Elize Joubert, CANSA’s CEO said: “I am delighted about this partnership with the ACI that will contribute to enhancing cancer control in South Africa. We believe that this partnership is going to be of immense value to deal with the neglected areas regarding cancer linked to health promotion, social sciences research, health systems and services research, rehabilitation, physiotherapy, nutrition, primary care and oncology nursing.”
“Cancer risk identification and prevention, along with advancements in early cancer detection and treatment, are emerging as critical national health issues that need to be addressed appropriately in order to improve the quality of life of South Africans. Cancer research funding devoted to prevention/public health efforts have also grown marginally compared to efforts at developing treatments which have produced only modest clinical results. Increased efforts into research on prevention and screening, is likely to produce benefits that far outweigh its proportion of investment. We have treated cancer more so as a medical problem and now we need to approach it as a public health problem. Cancer and its many associated issues indeed have a significant impact on public health,” added Prof Sewram.
Prof Nico Gey van Pittius, Vice Dean of Research at the FMHS stated: “I am delighted by the official launch of this partnership and the possibilities that this holds for collaborative research projects between the ACI and CANSA. The FMHS and CANSA have had a longstanding relationship in terms of cancer research, with SU involved in a large number of CANSA-funded research studies over many years. In 2013 SU and CANSA partnered to host the 2013 World Cancer Leaders’ Summit (WCLS) welcome dinner in Cape Town, an illustrious event where the ACI was also officially launched. We therefore see this next step as a natural progression in our combined efforts over a sustained period of many years to make a difference in the fight against cancer in South Africa and on the African continent. CANSA’s mission is to enable research, to educate and to support, and these objectives overlap and synergize perfectly with our own functions as a research-intensive university focused on research and innovation, learning and teaching and social impact. I am therefore very happy with this development and look forward to see how this partnership will grow and strengthen our ability to fight cancer in our country and on our continent.”
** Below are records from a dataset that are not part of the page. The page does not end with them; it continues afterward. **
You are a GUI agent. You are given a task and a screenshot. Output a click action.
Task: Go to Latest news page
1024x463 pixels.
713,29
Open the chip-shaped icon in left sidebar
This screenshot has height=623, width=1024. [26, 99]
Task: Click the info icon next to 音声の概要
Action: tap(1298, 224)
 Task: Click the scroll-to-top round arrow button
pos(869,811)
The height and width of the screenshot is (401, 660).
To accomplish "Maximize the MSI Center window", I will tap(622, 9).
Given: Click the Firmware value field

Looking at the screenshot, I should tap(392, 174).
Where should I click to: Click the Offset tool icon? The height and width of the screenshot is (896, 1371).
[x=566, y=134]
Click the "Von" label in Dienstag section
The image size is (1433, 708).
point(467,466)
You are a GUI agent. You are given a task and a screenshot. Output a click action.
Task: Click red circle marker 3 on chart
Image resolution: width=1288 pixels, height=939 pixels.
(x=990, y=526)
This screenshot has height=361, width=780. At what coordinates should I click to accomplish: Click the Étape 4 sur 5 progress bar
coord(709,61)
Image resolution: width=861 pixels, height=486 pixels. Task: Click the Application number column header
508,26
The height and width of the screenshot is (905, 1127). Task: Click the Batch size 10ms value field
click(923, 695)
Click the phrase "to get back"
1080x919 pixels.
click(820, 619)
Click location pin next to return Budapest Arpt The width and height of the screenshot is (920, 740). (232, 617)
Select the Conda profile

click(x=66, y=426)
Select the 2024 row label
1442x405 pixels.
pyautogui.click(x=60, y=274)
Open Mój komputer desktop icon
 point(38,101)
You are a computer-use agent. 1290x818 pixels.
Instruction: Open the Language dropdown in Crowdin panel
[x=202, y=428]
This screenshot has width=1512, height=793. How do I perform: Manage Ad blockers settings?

Prof Sewram concludes that a number of opportunities for improving cancer-related public health still exist such as:
- Intensifying surveillance activities;
- Testing of behavioural interventions that can influence cancer risk or cancer recurrence (eg. related to tobacco use, diet, and screening practices);
- Evaluating patterns of cancer care and resultant outcomes in different health care settings;
- Improving cancer control programmes and enhancing health systems so as to improve access to and delivery of cancer care;
- Quantifying how much environmental and occupational exposures contribute to cancer risk;
- Testing ways to meet the needs and challenges of a growing population of cancer survivors.
As a roadmap going forward the ACI and CANSA will focus on collaborative research projects as well as undertake workshops and conferences to advance the understanding of cancer and improving cancer care.